Work order>
For the listing below, output exactly the lines from the line with "Image resolution: width=1400" up to and including the line with "Open the Επιλέξτε Διαμέρισμα dropdown", and no other lines.

Data shown>

· · · ·

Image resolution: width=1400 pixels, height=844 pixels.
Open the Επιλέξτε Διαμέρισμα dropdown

· · · ·

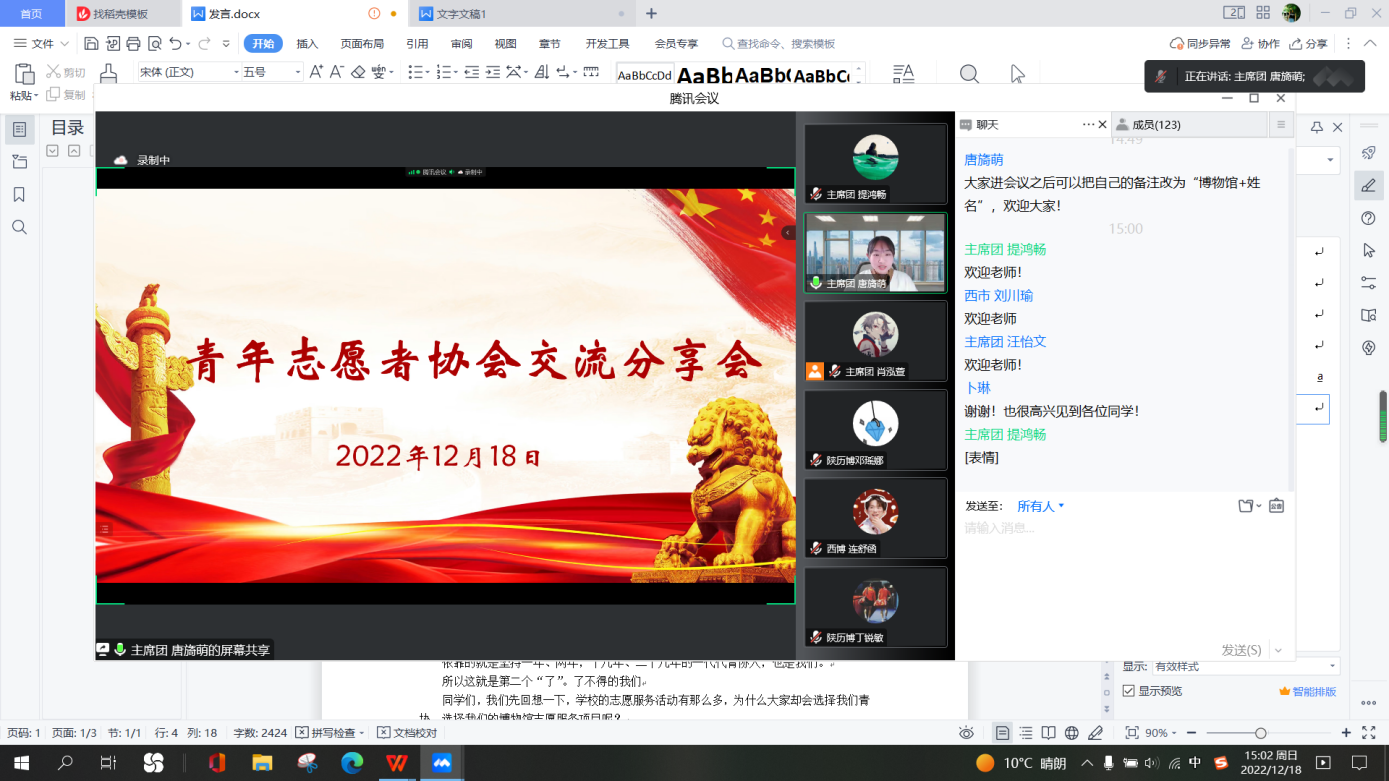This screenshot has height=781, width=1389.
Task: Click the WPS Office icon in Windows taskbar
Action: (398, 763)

· · · ·

Expected answer>
Image resolution: width=1400 pixels, height=844 pixels.
Open the Επιλέξτε Διαμέρισμα dropdown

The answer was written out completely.